## Problem details
Please copy the items exactly, from the line containing "Pick Overwrite Amount" through the line containing "I will 568,130.", including both of those lines.
::::::::::
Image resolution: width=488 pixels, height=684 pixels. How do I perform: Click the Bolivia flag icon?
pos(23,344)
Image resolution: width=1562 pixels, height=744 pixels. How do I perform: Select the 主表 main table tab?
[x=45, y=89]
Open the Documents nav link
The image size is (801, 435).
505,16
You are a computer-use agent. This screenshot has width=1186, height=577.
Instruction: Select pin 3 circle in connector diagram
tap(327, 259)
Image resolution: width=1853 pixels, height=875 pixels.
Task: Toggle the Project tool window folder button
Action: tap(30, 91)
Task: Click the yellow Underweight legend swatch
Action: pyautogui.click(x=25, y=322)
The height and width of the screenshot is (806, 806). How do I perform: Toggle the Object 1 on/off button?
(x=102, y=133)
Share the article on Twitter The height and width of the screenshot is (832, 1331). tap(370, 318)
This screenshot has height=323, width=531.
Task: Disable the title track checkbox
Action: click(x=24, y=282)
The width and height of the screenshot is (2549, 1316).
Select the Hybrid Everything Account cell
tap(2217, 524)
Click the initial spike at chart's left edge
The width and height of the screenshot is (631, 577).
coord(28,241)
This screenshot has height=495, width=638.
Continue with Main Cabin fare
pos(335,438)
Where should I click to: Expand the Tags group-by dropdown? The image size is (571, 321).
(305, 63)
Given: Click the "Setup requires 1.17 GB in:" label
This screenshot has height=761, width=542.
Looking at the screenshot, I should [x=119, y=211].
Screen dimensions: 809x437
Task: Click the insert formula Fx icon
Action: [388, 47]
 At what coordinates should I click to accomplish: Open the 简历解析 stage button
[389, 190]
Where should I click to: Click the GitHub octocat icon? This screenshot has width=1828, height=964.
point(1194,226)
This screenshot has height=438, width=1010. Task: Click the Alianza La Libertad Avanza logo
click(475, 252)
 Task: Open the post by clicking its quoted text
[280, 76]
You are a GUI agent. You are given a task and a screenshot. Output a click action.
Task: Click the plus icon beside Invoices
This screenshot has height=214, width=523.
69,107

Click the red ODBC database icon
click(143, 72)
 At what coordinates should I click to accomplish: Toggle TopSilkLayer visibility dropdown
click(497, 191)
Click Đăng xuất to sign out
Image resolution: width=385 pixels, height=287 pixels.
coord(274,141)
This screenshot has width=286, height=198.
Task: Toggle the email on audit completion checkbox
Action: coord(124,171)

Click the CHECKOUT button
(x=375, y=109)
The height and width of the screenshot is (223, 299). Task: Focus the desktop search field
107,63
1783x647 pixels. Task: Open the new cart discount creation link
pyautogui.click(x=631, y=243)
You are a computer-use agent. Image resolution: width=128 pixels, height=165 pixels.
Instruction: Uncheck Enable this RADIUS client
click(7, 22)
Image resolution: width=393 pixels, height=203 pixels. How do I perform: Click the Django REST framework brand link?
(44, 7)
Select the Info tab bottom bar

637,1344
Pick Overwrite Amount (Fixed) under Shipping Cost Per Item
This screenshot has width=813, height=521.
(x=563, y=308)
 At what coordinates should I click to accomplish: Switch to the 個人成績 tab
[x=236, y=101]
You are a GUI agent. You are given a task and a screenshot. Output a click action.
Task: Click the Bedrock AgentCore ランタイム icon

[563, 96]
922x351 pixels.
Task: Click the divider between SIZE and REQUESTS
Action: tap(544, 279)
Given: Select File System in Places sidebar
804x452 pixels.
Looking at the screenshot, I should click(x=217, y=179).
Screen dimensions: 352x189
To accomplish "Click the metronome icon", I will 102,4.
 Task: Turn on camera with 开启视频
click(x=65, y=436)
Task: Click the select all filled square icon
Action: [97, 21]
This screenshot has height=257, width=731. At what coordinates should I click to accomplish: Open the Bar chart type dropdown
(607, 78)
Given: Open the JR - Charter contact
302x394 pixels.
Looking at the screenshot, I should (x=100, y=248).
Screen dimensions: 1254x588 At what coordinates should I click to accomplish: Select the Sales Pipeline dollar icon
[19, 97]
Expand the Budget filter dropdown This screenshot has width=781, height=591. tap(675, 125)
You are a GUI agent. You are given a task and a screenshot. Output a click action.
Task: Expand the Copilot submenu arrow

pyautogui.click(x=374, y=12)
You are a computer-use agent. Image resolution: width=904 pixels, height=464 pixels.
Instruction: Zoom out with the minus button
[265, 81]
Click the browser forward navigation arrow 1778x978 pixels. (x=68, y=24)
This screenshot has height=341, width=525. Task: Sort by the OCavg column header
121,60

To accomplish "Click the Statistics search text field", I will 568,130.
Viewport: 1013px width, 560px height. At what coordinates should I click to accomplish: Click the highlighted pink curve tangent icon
::::::::::
## Result
Pick Overwrite Amount (Fixed) under Shipping Cost Per Item
This screenshot has width=813, height=521.
(x=563, y=308)
 At what coordinates should I click to accomplish: Switch to the 個人成績 tab
[x=236, y=101]
You are a GUI agent. You are given a task and a screenshot. Output a click action.
Task: Click the Bedrock AgentCore ランタイム icon

[563, 96]
922x351 pixels.
Task: Click the divider between SIZE and REQUESTS
Action: tap(544, 279)
Given: Select File System in Places sidebar
804x452 pixels.
Looking at the screenshot, I should click(x=217, y=179).
Screen dimensions: 352x189
To accomplish "Click the metronome icon", I will 102,4.
 Task: Turn on camera with 开启视频
click(x=65, y=436)
Task: Click the select all filled square icon
Action: [97, 21]
This screenshot has height=257, width=731. At what coordinates should I click to accomplish: Open the Bar chart type dropdown
(607, 78)
Given: Open the JR - Charter contact
302x394 pixels.
Looking at the screenshot, I should (x=100, y=248).
Screen dimensions: 1254x588 At what coordinates should I click to accomplish: Select the Sales Pipeline dollar icon
[19, 97]
Expand the Budget filter dropdown This screenshot has width=781, height=591. tap(675, 125)
You are a GUI agent. You are given a task and a screenshot. Output a click action.
Task: Expand the Copilot submenu arrow

pyautogui.click(x=374, y=12)
You are a computer-use agent. Image resolution: width=904 pixels, height=464 pixels.
Instruction: Zoom out with the minus button
[265, 81]
Click the browser forward navigation arrow 1778x978 pixels. (x=68, y=24)
This screenshot has height=341, width=525. Task: Sort by the OCavg column header
121,60

To accomplish "Click the Statistics search text field", I will 568,130.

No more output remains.